The National Gas Company of Trinidad and Tobago Limited (NGC) together with its subsidiaries (collectively the Group) announced a profit of TT$$437M which represents an uplift of 292% compared to with the restated loss of TT$228M for the same period in 2020. Cumulatively for 2021, The Group’s financial performance compares favourably with the first half of the previous year and signals a trend of improvement that is expected to continue based on current market conditions.

The Group continued to build on its solid financial performance in the first quarter of the year, posting similarly positive results in its Consolidated Financial Statement for the six months ended June 30, 2021. This upturn in profitability been buoyed by strengthening energy commodity prices, with improvements being driven primarily by relaxation of COVID-19 restrictions and a subsequent uptick in activity and energy demand in key commercial and industrial sectors. The Group also experienced growth in contributions from its aggregation, upstream, transportation, and downstream business segments.

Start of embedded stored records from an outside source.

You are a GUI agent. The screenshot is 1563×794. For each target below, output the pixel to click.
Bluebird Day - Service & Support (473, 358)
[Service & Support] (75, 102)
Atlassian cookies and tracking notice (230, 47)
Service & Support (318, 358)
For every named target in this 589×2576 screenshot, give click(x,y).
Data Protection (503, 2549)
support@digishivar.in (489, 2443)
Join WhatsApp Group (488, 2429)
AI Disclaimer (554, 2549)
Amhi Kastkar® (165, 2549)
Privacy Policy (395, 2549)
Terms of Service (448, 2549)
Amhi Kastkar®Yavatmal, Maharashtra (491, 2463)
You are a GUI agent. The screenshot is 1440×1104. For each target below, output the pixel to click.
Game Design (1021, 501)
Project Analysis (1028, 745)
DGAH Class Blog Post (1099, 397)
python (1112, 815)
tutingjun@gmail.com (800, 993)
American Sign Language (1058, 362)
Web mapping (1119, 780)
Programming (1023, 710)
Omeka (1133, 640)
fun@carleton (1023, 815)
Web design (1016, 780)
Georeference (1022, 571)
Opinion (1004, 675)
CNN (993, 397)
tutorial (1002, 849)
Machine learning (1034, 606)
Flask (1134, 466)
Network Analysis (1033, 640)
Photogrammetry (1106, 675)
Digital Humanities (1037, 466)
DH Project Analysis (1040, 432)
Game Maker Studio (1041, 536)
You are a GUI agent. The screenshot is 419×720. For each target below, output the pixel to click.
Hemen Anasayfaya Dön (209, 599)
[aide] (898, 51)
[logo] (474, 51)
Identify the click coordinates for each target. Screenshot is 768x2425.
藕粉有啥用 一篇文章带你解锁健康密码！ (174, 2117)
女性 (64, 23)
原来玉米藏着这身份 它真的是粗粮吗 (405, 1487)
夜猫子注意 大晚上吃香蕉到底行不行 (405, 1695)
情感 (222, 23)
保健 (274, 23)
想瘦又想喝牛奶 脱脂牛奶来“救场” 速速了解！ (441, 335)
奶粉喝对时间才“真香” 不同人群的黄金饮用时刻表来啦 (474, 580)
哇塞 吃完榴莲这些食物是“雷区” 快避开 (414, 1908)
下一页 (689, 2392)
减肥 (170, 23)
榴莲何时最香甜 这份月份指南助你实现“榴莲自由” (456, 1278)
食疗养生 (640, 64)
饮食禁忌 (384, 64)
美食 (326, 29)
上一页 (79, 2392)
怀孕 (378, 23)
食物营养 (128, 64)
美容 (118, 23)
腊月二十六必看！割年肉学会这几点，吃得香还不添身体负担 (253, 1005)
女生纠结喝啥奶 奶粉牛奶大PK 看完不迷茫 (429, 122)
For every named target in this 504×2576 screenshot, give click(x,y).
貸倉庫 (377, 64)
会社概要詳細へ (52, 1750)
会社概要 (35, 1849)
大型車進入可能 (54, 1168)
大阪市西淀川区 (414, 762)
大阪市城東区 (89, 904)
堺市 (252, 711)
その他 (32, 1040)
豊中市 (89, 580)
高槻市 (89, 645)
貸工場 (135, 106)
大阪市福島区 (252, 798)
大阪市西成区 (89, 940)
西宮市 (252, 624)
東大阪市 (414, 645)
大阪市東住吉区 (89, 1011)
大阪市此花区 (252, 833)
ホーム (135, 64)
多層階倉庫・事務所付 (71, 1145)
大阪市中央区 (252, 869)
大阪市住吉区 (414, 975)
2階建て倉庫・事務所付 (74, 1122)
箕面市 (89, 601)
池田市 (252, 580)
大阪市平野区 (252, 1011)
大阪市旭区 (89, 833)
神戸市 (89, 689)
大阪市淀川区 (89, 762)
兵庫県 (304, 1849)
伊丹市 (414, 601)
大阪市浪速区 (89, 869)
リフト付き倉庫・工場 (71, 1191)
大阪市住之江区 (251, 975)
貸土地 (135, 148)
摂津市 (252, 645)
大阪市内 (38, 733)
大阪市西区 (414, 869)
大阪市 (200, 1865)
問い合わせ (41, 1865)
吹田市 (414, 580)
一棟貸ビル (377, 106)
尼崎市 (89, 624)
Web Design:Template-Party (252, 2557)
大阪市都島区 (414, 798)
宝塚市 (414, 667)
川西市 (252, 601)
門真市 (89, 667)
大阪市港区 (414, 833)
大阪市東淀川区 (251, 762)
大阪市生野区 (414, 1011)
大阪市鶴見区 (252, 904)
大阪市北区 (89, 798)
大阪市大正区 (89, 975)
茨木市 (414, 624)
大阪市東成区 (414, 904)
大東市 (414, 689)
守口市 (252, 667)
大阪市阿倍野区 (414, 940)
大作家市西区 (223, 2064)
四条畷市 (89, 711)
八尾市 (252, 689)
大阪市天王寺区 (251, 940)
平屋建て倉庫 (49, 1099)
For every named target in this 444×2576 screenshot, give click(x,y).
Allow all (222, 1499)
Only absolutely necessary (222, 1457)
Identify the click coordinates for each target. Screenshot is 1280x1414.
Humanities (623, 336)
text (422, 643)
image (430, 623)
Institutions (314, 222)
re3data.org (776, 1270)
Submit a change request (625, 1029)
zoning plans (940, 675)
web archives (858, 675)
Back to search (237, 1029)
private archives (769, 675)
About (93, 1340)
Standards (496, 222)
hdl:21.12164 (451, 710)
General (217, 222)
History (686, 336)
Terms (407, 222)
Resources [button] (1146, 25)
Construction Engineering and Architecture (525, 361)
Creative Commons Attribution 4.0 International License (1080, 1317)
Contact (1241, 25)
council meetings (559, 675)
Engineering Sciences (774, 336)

The Group continued to advance its work programme, building on achievements of the first quarter. By the end of the second quarter NGC reached an advanced stage of negotiations with Methanol Holdings (Trinidad) Limited (MHTL) towards execution of a gas supply contract (GSC). On the upstream side, negotiations progressed significantly for a GSC with De Novo to secure additional gas supply from the producer. Both negotiations yielded positive results and the contracts were signed on July 30 2021. This follows a GSC signed with Trinidad Nitrogen Company Limited (Tringen) in May 2021. Positive news from operators Shell, BHP and Touchstone regarding their respective upstream developments remain consistent with NGC’s medium-term supply outlook, and augur well for downstream businesses. Discussions surrounding Train 1 continue apace, amongst NGC, the Government and shareholders with strict due diligence practices.